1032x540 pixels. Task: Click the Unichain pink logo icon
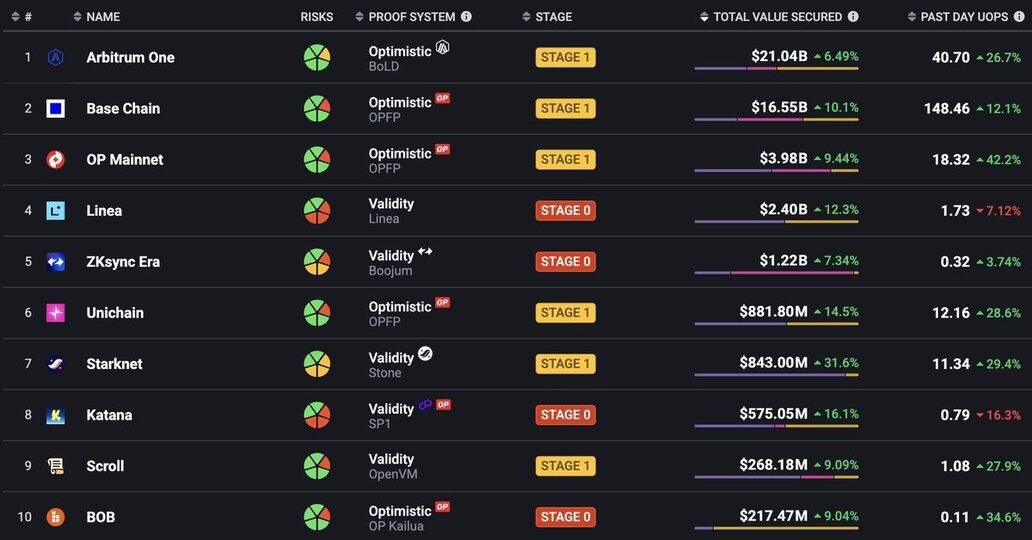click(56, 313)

=-=-=

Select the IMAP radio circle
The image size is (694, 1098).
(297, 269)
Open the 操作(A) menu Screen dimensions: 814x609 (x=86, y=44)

=-=-=

→ TASK INSTRUCTIONS
Take the listing above and repeat exactly the lines from the one containing "The image size is (694, 1098)." through the one containing "Open the 操作(A)", both included.

→ EXERCISE OUTPUT
The image size is (694, 1098).
(297, 269)
Open the 操作(A) menu Screen dimensions: 814x609 (x=86, y=44)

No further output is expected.